À l'inverse, Dolorès Esteban se voit plutôt comme une militante de terrain. Présidente de l'association de défense du parc du Château-blanc où elle a mené deux combats successifs contre les municipalités De Robien et Demailly pour préserver cet espace de verdure, elle priorise la proximité avec les demandes des habitants. «La politique, c'est bête comme des plots qui gênent la circulation. Si les habitants n'ont pas de moyen de faire remonter leurs plaintes, ils deviennent aigris. Il faut absolument monter plusieurs comités au sein de chaque quartier pour faire remonter les informations», explique-t-elle.
L'expérience du Château-blanc et de ses «onze comités de vigilance» amiénois fait, pour elle, office d'expérience à généraliser. «C'est un début. Les gens ont besoin de se réapproprier la politique. Par exemple, le comité de vigilance de Mme Guillou s'est récemment opposé aux projets de promoteurs immobiliers. On part d'un problème local et après on développe, on élargit le débat. Pourquoi faut-il préserver les espaces verts dans la ville? Quel nombre d'habitants doit atteindre Amiens?»
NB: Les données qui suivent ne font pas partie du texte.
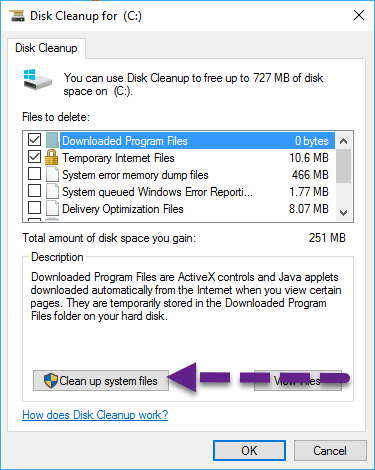Click the Downloaded Program Files folder icon
Screen dimensions: 375x470
pyautogui.click(x=52, y=140)
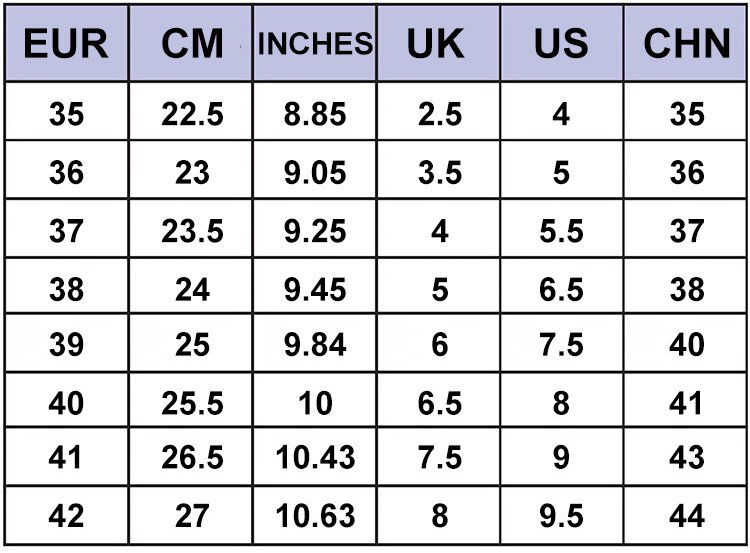Select EUR size 37 cell
Screen dimensions: 750x553
click(66, 230)

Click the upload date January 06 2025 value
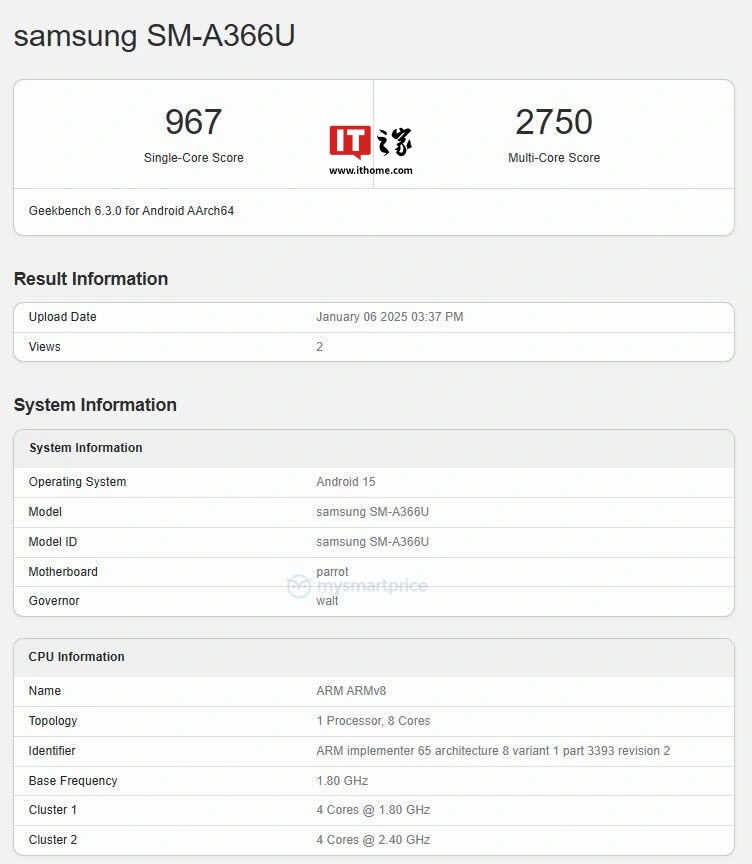(x=389, y=317)
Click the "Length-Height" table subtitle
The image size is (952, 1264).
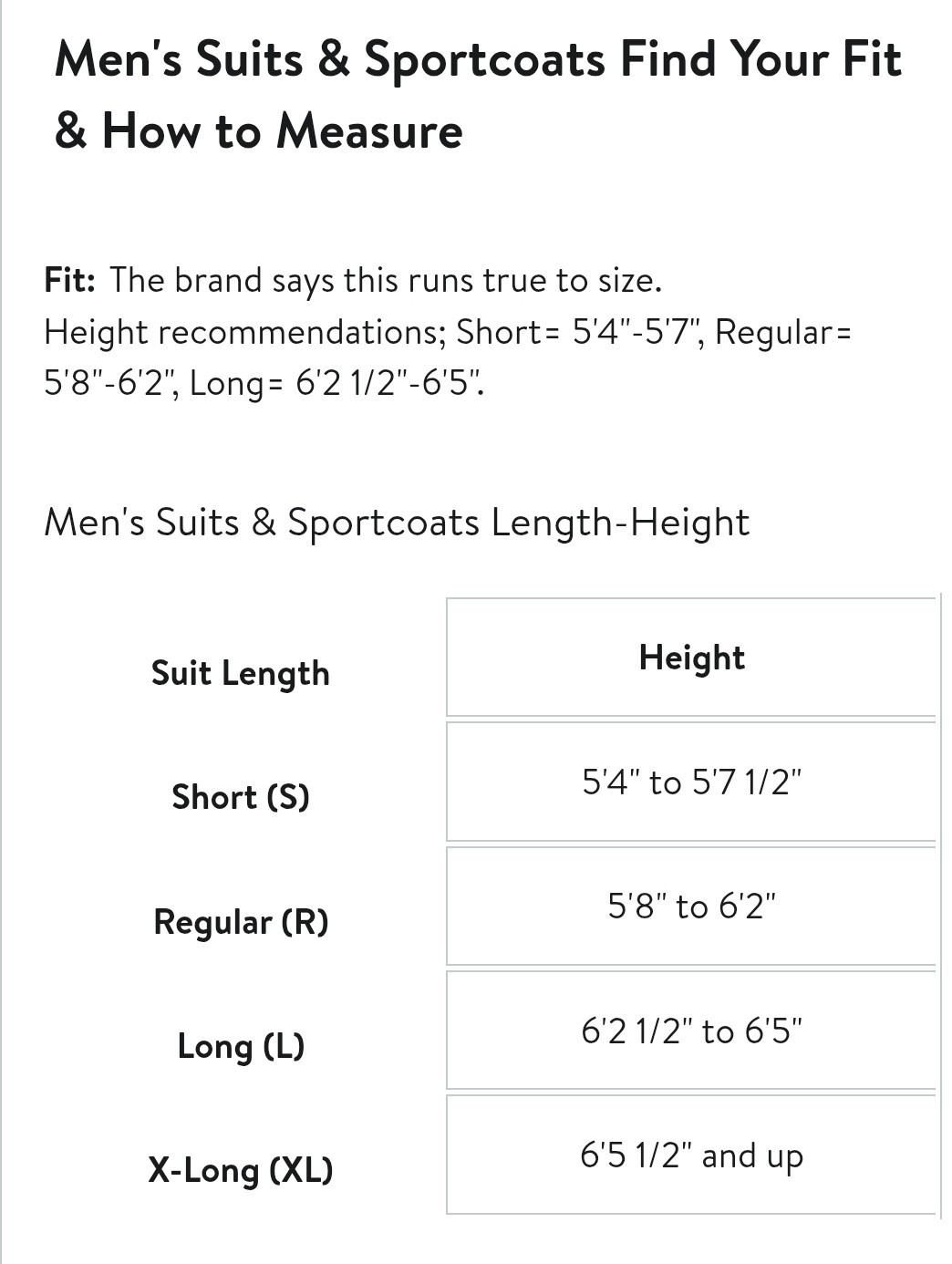coord(620,523)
«Si le Front de gauche a besoin d'idées pour Amiens, nous en avons», propose-t-elle. «Elle fait partie de ces militantes aguerries, impliquées qui fonce comme un bulldozer», la décrit Jean-Michel Dellis, du Parti de gauche. «Quand je fais des choses, je ne m'occupe pas de savoir s'il y a des gens de droite dans le mouvement», explique celle qui s'était engagée récemment dans le réseau des Mécontents du bus (voir notre article), auquel participaient des habitants issus de divers horizons politiques.
Dolorès Esteban n'était sur Amiens cette semaine, donc je n'ai pas pu la rencontrer de visu, prendre une photo d'elle.